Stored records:
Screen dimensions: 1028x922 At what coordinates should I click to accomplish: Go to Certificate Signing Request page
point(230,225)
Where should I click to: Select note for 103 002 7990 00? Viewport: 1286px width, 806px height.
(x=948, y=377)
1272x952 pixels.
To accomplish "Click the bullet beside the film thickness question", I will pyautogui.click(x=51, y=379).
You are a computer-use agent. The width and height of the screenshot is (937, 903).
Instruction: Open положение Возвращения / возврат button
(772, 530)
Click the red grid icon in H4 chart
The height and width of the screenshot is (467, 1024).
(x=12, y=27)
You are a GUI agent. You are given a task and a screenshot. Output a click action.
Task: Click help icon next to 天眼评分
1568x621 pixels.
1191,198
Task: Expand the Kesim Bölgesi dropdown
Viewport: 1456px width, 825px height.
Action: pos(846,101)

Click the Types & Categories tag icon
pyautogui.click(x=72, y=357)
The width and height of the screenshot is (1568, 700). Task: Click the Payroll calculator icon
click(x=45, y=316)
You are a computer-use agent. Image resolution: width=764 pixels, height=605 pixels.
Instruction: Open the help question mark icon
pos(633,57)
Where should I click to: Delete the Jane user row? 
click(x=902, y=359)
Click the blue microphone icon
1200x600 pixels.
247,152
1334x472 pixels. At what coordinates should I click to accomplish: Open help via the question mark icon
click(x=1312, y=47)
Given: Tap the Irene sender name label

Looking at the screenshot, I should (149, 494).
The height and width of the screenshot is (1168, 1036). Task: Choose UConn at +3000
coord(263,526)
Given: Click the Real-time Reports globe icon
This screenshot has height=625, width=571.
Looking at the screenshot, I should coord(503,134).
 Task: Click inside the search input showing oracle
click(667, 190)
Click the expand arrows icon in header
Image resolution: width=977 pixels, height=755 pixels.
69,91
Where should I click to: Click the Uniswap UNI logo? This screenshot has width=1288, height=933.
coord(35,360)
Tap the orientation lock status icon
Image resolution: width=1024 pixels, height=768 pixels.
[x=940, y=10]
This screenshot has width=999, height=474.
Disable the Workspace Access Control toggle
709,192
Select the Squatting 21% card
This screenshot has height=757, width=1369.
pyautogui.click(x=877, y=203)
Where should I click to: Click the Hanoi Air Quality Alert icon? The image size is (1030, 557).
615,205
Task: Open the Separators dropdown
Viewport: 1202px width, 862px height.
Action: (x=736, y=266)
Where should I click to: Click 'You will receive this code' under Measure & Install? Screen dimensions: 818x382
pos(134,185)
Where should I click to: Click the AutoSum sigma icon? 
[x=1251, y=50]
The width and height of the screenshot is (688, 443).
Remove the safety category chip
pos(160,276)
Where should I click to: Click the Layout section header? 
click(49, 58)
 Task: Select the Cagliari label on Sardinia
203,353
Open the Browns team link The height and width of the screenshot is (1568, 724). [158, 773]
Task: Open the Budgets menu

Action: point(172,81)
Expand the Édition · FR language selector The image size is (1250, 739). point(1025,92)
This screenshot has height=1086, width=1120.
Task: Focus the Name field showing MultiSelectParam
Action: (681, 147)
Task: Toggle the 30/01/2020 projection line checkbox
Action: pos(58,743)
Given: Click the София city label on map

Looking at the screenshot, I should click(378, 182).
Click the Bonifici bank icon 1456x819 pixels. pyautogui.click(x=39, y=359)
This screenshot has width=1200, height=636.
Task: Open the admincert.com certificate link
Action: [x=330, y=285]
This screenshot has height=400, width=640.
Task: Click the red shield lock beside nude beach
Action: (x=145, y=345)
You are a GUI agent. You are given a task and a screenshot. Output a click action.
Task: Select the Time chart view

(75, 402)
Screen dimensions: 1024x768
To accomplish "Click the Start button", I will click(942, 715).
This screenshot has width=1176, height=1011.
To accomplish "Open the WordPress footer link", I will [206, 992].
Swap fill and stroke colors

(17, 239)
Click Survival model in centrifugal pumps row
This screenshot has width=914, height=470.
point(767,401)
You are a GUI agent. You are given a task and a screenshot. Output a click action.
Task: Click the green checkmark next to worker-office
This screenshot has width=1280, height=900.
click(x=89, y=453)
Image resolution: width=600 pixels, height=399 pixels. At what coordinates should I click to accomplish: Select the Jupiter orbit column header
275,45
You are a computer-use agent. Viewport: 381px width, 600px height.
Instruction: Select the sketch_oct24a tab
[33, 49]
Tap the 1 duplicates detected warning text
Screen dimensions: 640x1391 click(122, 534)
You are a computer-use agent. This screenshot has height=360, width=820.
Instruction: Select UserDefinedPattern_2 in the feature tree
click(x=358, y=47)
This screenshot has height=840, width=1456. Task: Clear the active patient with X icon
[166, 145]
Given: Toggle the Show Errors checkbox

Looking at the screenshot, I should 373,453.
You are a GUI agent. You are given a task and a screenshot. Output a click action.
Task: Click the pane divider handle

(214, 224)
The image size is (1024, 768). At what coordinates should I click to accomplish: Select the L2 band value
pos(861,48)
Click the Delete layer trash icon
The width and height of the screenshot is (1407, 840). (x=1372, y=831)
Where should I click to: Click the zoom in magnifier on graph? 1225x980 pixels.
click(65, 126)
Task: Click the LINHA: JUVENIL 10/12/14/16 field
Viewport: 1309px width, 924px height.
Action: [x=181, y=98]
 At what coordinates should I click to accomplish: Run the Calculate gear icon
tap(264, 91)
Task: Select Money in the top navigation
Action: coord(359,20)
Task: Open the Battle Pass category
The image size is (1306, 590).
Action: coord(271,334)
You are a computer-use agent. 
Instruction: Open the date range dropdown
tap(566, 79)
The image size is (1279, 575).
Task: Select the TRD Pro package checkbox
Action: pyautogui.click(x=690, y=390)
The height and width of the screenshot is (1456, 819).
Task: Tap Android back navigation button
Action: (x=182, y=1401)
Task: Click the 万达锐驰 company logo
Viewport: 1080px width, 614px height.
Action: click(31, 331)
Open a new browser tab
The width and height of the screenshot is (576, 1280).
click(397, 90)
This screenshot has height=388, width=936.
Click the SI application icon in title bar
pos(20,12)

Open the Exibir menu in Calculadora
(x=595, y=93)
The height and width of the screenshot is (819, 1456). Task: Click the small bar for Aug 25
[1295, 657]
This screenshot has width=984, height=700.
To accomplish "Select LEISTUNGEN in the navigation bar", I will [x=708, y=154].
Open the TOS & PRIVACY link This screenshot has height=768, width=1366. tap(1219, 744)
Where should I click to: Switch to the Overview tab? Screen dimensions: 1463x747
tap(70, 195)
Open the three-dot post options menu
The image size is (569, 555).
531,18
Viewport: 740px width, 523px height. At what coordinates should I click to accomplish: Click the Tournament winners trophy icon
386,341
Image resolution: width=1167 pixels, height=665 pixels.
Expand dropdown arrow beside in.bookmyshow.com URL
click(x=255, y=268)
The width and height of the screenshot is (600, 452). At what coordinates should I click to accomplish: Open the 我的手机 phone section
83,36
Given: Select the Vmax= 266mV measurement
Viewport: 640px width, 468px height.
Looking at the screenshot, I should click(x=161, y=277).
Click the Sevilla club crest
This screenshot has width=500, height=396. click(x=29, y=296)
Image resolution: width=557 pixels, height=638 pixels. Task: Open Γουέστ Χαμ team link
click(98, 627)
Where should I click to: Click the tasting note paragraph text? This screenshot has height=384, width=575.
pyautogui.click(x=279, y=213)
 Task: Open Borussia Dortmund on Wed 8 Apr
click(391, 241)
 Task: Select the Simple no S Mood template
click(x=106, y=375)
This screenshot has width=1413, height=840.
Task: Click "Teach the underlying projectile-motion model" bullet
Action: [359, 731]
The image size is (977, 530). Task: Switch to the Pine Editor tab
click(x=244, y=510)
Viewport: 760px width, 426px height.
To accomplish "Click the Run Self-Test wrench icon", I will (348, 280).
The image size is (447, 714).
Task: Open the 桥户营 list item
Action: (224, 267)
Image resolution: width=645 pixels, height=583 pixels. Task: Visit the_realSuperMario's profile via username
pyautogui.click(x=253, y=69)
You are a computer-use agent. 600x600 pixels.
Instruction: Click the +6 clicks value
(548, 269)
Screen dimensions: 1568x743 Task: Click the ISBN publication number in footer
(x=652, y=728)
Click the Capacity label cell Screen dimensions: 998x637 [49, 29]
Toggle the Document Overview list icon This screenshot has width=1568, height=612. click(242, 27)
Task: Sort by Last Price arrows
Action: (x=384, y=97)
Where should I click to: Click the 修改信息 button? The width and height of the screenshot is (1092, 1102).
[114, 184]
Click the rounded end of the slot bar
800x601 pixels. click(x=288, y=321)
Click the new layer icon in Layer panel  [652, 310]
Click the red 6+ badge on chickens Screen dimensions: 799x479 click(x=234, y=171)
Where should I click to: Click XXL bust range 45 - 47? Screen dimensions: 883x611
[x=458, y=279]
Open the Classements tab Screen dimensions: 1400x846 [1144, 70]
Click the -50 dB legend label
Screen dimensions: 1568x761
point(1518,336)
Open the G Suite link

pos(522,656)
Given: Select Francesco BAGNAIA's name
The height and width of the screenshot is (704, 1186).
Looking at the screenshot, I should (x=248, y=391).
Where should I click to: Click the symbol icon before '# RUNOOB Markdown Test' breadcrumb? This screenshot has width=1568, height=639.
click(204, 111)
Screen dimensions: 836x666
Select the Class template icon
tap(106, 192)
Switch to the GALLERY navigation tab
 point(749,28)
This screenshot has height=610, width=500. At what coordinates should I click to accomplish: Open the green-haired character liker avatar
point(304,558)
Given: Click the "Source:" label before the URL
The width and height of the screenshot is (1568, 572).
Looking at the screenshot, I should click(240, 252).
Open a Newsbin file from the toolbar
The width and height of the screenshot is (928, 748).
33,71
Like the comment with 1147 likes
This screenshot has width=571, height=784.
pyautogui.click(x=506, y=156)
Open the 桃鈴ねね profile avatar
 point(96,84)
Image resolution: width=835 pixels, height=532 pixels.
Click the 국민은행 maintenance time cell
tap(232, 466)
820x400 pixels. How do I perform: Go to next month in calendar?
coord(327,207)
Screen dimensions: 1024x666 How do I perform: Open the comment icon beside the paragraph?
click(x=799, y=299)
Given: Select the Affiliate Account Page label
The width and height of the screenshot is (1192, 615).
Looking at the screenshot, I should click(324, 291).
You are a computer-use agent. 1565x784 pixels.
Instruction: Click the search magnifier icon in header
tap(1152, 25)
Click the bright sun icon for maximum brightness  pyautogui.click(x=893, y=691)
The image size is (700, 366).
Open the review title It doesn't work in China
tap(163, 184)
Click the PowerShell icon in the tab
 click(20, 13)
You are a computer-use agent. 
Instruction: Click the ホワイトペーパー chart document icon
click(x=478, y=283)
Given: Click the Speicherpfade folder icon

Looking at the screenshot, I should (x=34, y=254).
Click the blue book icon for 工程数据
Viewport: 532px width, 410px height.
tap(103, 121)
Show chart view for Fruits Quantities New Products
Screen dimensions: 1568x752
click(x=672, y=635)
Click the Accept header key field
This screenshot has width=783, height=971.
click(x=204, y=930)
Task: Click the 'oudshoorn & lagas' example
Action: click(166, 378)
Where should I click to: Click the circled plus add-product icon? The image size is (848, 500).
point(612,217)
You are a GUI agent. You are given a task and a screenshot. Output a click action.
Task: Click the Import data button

> **PROBLEM REQUIREMENTS**: Starting with the line that contains "Instruction: Click the ホワイトペーパー", copy each line through the end of the data exactly, and leave out all earlier lines.

> **RESULT OF THE TASK**:
Instruction: Click the ホワイトペーパー chart document icon
click(x=478, y=283)
Given: Click the Speicherpfade folder icon

Looking at the screenshot, I should (x=34, y=254).
Click the blue book icon for 工程数据
Viewport: 532px width, 410px height.
tap(103, 121)
Show chart view for Fruits Quantities New Products
Screen dimensions: 1568x752
click(x=672, y=635)
Click the Accept header key field
This screenshot has width=783, height=971.
click(x=204, y=930)
Task: Click the 'oudshoorn & lagas' example
Action: click(166, 378)
Where should I click to: Click the circled plus add-product icon? The image size is (848, 500).
point(612,217)
You are a GUI agent. You are given a task and a screenshot. Output a click action.
Task: Click the Import data button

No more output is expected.